Read by Katy Darby
“Slow down,” the woman in the back seat says to the driver as he guides the cab onto West 42nd Street from Seventh Avenue.
“It’s a lousy part of town, Miss,” the driver says, cleaning smudges from his glasses with his shirt. “Eden to some, end of the road to others. Why’s a genteel little-old like you wanting to slow down at this time of night in Times Square?”
“Your job is to drive,” the little-old says, with a flash of anger, “mine is to tell you where to go and heavily tip you.” She’s Angel Walker, AKA Lady York in the good days in England, an old beauty with sketchy repute, and when she can’t sleep, like now, she rides in a cab for hours, until drowsy. She’ll watch the working girls and doesn’t care what the drivers think. It’s been a half-century since she cared what anybody thought. She’s all couture these days, though. Not much else to do but dress well and ride around in cabs at 3 AM.
She drinks champagne in the back seat of the cab, drinks from the bottle. She’s alone except when driven around the city in a cab, alone since Bridget left for California three months ago. A daughter’s both a blessing and a curse, Angel once said, but now she’s come to realize that a daughter’s a blessing, and she desperately misses her.
“What’s the celebration?” the driver asks. He’s a pale young man with an abundant frizz of shoulder-length hair and a sandy beard that he fondles now and then.
“I can smell the bubbly.”
“It’s my birthday and don’t ask me how old I am,” she says.
“Any extra?”
She looks at his driver identification hanging from the dashboard.
“John Jamison?”
“They call me J. J.”
“So, J. J., you’re pretty bold, asking for some of my booze.”
“Nothing ventured, nothing gained.”
He empties what’s left in a soggy paper cup, turns and reaches the cup back for the gift. His hand is splattered with a mosaic of broken reds and greens.
“What’s with your hand?”
“Paint,” he says, in a low-pitched voice.

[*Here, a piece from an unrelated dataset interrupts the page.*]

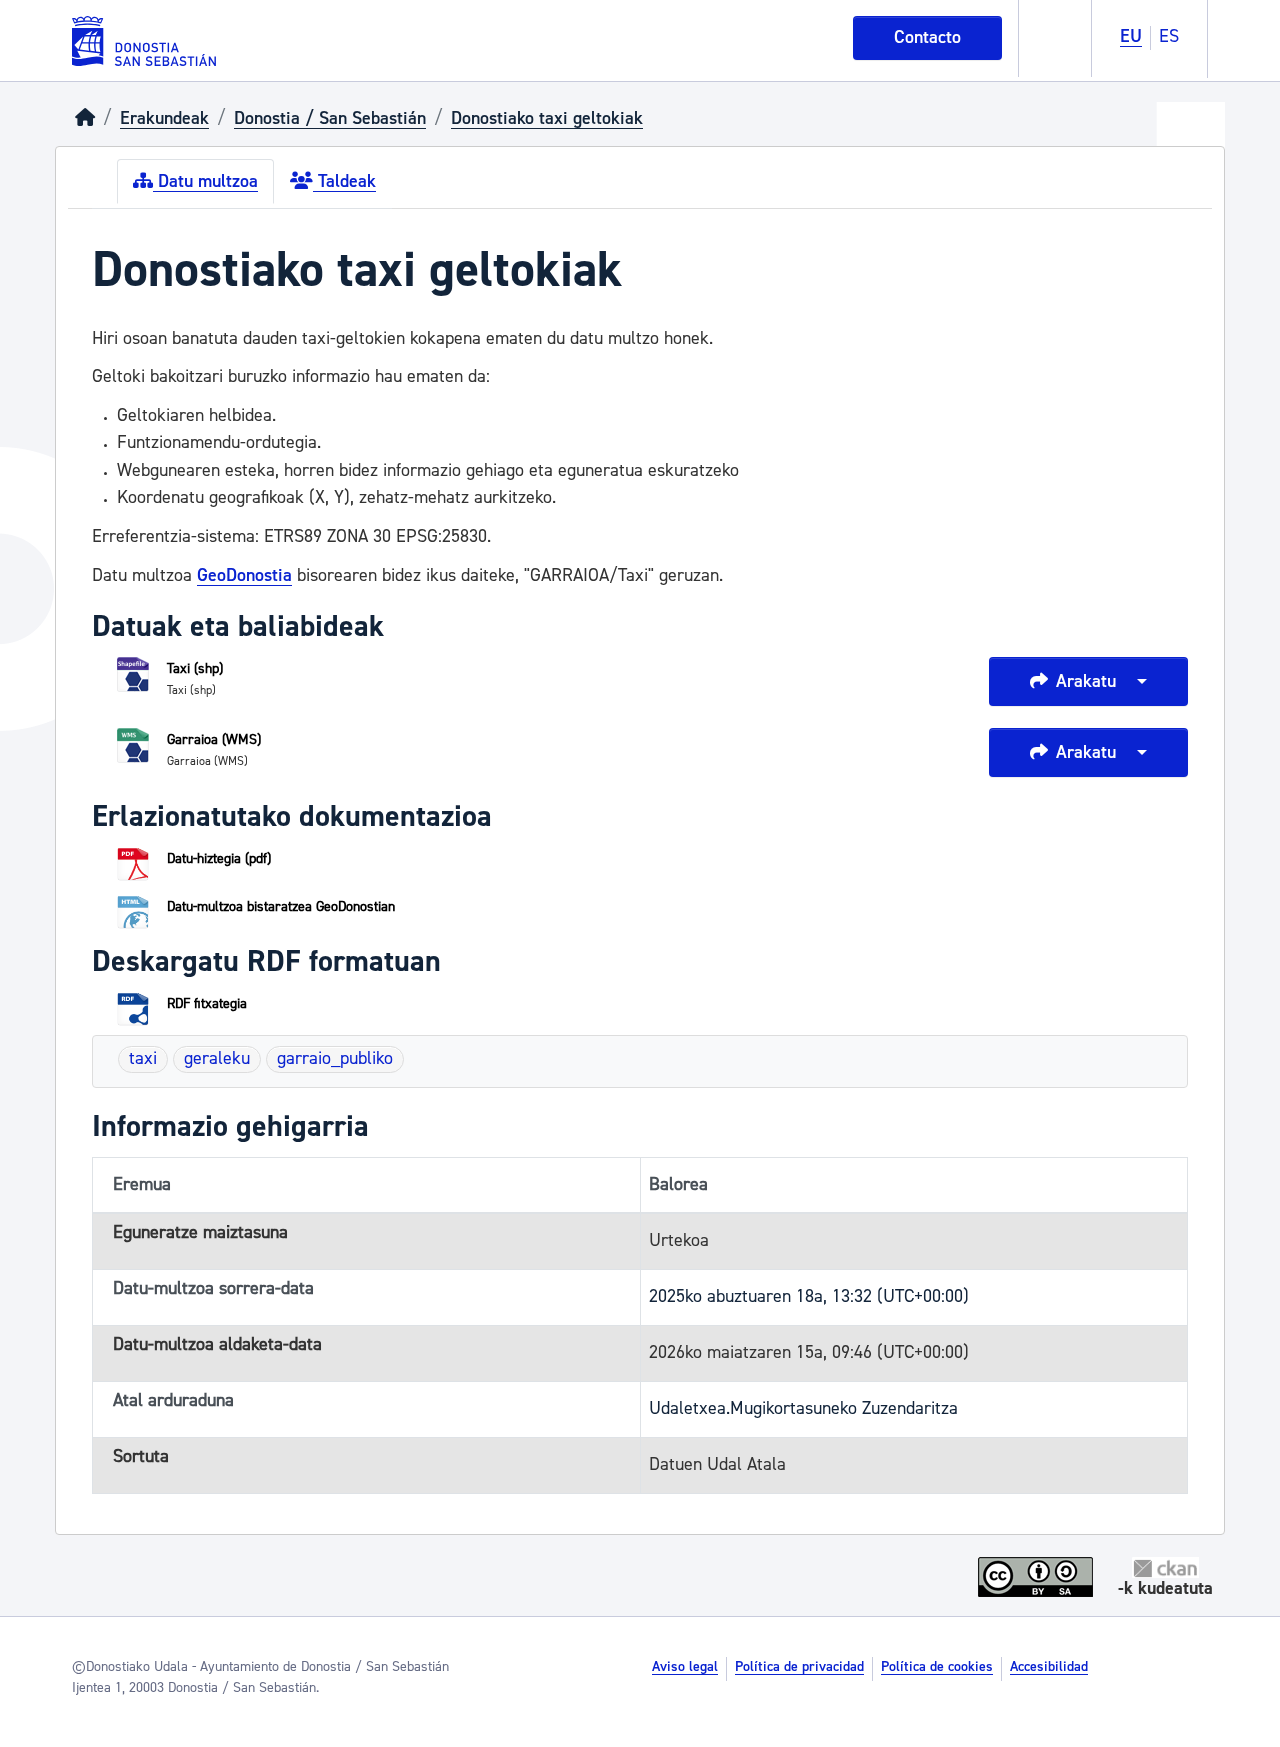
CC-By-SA (1038, 1577)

“I need my drawing room painted. What’re you doing tomorrow?”
“Not that kind of painting.” He shakes the cup.
Angel fills it halfway with champagne.
He gulps it down and then reaches back for more and she obliges and now he sips.
She stares out the window at working women and their tiny dresses and leathered skin. Their glittery heels are like comets of light as they strut.
It’s May 22, 1970, and Angel is startled by the promiscuity blasted in the newspapers and on TV. Not just the street girls - that’s gone on since there were streets - but it’s the unexpected flower children and free love she’s seen in the news and read about. It’s as if the conflict between virtue and vice never existed. We drift seamlessly from morals to sin and back, she’s thinking, as if one plays no part in driving the other.
The fissured, filmy window of the cab squeaks as she rolls it down to feel the late-spring air. She rearranges her wide silk scarf high across her shoulder. This is done out of habit, not because she cares who’ll watch her grow old.
She removes a cigar from her purse and gold clipper and snips off the tip. The driver watches in his rearview mirror and clears his throat.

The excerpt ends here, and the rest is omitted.